Material provided >>
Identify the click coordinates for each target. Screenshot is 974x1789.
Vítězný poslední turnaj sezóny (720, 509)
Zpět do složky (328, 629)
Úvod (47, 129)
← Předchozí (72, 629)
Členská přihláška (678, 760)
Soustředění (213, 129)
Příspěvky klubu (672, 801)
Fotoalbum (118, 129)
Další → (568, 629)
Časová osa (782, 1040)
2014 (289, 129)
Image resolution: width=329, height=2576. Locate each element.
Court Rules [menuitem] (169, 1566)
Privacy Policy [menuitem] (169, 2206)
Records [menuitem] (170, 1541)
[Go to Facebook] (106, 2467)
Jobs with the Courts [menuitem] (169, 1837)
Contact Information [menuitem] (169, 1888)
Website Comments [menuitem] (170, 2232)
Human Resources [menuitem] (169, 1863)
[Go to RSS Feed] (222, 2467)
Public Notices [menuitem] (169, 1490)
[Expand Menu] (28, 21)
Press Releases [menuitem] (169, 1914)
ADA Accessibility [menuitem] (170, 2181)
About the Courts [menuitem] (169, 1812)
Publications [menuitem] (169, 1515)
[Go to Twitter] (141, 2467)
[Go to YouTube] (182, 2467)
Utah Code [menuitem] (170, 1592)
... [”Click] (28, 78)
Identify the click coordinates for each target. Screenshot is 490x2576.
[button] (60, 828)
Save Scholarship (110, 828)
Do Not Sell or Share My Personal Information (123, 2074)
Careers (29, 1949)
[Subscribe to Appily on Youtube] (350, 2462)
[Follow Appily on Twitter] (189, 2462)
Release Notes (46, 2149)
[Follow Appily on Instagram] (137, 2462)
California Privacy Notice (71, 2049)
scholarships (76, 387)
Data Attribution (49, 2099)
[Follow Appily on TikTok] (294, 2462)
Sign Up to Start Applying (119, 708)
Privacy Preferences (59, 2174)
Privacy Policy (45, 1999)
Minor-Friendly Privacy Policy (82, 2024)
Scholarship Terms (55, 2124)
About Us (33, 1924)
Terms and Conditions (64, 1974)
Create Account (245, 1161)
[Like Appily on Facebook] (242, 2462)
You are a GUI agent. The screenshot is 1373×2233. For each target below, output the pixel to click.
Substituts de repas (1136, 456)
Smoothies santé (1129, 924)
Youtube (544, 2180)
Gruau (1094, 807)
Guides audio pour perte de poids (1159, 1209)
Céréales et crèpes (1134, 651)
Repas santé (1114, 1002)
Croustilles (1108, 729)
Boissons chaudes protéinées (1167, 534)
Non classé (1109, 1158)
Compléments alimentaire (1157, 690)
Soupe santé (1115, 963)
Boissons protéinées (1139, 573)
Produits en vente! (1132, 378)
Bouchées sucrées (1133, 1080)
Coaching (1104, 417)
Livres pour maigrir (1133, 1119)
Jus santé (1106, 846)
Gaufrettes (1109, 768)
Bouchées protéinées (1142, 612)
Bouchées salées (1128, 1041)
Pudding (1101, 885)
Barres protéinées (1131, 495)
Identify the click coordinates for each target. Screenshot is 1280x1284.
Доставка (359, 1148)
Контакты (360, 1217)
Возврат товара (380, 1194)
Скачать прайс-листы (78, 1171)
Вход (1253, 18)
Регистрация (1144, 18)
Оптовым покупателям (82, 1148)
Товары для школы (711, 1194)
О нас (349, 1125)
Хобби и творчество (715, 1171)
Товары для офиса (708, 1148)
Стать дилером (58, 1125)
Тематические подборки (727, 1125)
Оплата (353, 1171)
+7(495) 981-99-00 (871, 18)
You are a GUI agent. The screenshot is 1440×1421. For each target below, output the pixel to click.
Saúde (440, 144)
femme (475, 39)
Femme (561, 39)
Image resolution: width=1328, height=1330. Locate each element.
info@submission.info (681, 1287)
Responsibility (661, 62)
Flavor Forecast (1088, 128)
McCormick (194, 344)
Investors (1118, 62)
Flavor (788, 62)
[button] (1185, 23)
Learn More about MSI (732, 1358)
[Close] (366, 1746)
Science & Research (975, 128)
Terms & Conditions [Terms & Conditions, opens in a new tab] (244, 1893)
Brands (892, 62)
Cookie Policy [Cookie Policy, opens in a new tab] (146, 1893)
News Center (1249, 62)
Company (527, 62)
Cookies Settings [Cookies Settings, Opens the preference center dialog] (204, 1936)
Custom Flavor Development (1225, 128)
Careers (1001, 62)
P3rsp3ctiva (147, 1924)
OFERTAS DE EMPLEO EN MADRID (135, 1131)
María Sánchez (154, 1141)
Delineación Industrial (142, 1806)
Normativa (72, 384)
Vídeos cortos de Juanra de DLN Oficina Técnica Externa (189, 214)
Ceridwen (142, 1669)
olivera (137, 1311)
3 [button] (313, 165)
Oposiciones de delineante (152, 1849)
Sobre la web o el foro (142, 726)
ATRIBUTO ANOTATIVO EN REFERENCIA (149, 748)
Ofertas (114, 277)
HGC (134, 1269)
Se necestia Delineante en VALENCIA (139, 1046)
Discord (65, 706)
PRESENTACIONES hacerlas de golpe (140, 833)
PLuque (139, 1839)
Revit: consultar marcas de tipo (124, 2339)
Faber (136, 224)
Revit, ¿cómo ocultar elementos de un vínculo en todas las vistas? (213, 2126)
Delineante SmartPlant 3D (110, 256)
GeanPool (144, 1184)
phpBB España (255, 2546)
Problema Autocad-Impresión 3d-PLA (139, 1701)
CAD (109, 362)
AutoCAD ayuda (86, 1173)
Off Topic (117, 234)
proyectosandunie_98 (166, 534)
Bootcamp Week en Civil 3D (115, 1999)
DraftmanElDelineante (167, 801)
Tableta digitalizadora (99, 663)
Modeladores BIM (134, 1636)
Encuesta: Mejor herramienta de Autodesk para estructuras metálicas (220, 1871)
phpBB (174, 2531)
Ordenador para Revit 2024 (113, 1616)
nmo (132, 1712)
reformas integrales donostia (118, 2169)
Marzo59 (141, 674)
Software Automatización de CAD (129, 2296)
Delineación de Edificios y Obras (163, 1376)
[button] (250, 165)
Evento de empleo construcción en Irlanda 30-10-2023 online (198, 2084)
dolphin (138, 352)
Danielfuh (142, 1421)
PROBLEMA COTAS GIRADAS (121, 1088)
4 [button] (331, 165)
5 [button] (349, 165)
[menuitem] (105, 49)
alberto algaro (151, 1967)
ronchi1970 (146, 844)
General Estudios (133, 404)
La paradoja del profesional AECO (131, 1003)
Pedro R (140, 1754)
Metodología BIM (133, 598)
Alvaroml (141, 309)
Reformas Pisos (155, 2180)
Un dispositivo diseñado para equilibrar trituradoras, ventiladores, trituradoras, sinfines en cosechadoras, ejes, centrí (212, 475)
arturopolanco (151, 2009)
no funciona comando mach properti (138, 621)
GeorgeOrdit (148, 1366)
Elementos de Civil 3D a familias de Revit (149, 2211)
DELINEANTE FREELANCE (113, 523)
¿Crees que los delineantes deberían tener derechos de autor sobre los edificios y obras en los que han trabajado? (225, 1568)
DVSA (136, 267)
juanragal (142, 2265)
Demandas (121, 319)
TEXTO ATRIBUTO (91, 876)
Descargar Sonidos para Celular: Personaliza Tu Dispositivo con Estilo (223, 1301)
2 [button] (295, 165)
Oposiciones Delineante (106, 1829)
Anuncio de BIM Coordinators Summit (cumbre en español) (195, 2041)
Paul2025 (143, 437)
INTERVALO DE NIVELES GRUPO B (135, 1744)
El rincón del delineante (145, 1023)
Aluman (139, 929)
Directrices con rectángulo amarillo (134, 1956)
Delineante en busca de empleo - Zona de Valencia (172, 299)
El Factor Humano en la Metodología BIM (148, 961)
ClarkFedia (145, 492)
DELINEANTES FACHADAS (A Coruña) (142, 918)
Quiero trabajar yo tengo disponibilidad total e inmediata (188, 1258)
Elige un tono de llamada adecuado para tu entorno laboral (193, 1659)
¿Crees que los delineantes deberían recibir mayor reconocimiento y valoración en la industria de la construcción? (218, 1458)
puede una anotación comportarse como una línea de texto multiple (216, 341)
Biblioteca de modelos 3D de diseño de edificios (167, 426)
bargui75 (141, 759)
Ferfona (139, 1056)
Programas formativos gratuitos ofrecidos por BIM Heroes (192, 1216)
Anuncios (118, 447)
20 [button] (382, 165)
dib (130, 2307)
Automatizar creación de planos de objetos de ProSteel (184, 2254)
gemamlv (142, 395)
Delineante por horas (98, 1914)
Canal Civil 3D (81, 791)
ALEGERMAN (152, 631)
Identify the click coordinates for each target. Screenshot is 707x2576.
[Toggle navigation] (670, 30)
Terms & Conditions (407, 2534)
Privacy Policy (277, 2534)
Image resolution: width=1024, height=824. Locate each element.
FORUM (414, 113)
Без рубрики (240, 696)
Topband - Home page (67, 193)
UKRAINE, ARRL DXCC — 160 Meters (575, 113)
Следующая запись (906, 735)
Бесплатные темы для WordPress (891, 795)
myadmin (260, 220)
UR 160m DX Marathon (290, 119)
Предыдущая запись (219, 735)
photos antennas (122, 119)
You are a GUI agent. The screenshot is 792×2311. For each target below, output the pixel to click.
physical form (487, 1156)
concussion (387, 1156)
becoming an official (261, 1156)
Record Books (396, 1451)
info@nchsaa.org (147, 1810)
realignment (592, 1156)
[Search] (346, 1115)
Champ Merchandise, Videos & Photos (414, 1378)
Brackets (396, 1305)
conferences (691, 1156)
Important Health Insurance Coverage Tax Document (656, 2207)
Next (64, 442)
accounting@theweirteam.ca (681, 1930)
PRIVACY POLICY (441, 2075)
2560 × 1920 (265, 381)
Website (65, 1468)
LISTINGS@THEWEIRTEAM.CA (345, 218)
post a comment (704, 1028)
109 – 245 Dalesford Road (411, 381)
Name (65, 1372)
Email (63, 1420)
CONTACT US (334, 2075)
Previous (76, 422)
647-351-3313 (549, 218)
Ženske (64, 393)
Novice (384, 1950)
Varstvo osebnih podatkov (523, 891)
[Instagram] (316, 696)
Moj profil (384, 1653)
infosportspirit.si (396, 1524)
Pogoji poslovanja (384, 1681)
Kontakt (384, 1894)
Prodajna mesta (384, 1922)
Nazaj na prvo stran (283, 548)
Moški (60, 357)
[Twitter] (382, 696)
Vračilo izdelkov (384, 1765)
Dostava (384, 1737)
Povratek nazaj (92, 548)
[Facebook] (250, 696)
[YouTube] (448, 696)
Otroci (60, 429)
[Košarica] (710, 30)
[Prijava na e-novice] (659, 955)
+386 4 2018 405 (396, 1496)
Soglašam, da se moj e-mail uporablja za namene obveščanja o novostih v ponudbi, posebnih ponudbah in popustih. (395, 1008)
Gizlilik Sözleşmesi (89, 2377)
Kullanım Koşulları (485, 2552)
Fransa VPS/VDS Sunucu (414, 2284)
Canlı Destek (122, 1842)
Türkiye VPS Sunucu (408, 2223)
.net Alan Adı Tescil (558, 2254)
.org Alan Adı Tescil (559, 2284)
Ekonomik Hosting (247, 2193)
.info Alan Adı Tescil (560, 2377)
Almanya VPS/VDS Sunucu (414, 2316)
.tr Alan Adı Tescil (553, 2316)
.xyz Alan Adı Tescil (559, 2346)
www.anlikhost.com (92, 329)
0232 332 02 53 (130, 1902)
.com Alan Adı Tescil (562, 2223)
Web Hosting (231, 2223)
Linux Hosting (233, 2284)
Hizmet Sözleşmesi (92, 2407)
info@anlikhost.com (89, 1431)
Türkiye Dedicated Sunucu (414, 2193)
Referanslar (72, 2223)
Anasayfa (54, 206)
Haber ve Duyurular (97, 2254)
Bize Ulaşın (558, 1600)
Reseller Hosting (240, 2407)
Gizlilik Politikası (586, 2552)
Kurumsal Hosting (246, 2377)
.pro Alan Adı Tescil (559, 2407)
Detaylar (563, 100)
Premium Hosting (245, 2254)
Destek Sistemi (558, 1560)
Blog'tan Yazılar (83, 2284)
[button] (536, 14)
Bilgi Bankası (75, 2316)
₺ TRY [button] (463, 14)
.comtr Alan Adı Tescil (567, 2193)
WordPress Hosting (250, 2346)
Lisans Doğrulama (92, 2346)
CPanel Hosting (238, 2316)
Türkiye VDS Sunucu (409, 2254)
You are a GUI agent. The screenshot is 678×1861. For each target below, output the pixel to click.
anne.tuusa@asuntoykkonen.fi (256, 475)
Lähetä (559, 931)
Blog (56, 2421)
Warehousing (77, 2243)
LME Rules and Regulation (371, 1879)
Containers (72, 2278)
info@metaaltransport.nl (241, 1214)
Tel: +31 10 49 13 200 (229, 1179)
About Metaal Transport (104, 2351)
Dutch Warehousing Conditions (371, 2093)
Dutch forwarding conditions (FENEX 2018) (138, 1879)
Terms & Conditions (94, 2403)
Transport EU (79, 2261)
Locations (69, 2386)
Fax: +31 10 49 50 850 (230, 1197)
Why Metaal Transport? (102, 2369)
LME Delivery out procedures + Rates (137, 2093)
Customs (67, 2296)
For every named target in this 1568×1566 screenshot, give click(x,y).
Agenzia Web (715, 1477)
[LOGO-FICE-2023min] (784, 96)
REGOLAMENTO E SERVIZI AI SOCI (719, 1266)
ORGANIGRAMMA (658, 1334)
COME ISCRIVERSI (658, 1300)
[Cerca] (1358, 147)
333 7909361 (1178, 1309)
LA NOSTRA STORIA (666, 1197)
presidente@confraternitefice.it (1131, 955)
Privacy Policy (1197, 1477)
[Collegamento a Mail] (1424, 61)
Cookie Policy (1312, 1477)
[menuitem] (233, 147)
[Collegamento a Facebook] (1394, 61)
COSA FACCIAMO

What to do >>
Rewrite the records from the first line through the line that contains "2014 (289, 129)", replacing "Fotoalbum" with "Galerie" and keeping everything else the same.

Task solution >>
Identify the click coordinates for each target. Screenshot is 974x1789.
Vítězný poslední turnaj sezóny (720, 509)
Zpět do složky (328, 629)
Úvod (47, 129)
← Předchozí (72, 629)
Členská přihláška (678, 760)
Soustředění (213, 129)
Příspěvky klubu (672, 801)
Galerie (118, 129)
Další → (568, 629)
Časová osa (782, 1040)
2014 (289, 129)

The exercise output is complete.